Scheinselbständigkeit
Scheinselbständigkeit liegt vor, wenn ein Vertragsverhältnis formal als Werkvertrag oder freier Dienstvertrag bezeichnet wird, tatsächlich aber die Merkmale eines echten Arbeitsverhältnisses erfüllt.
Maßgeblich ist der wahre wirtschaftliche Gehalt, nicht die Bezeichnung. Geprüft werden persönliche Abhängigkeit, Weisungsgebundenheit hinsichtlich Zeit, Ort und Ablauf, Eingliederung in die betriebliche Organisation, Verwendung fremder Betriebsmittel, persönliche Leistungspflicht und das Fehlen unternehmerischen Risikos.
Wird die Einordnung korrigiert, treffen den Auftraggeber erhebliche Folgen: Nachzahlung von Sozialversicherungsbeiträgen samt Verzugszinsen, Lohnabgaben, kollektivvertragliche Mindestentgelte, Sonderzahlungen und Urlaubsansprüche rückwirkend im Rahmen der Verjährung.

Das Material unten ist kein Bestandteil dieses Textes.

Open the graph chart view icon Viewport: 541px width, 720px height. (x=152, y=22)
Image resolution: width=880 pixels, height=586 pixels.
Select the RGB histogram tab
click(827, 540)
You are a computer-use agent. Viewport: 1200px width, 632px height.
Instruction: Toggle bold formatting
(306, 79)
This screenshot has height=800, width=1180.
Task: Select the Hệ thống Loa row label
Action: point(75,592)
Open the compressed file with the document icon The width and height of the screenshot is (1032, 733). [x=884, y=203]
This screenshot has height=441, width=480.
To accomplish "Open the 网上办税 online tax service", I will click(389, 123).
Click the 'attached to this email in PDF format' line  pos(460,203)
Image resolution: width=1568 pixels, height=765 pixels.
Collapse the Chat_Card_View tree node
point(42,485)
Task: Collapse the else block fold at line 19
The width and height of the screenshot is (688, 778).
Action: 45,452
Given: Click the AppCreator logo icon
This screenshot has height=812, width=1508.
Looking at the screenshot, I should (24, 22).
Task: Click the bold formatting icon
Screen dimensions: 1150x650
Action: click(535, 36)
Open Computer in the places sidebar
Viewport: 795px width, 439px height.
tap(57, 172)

Hinzu treten Strafen wegen Meldeverstößen und bei Unterentlohnung.
Die Beurteilung nehmen Sozialversicherungsträger, Abgabenbehörden und Gerichte jeweils eigenständig vor, weshalb sich Bescheide unterscheiden können. Präventiv empfiehlt sich eine sorgfältige Vertrags- und Vollzugsgestaltung.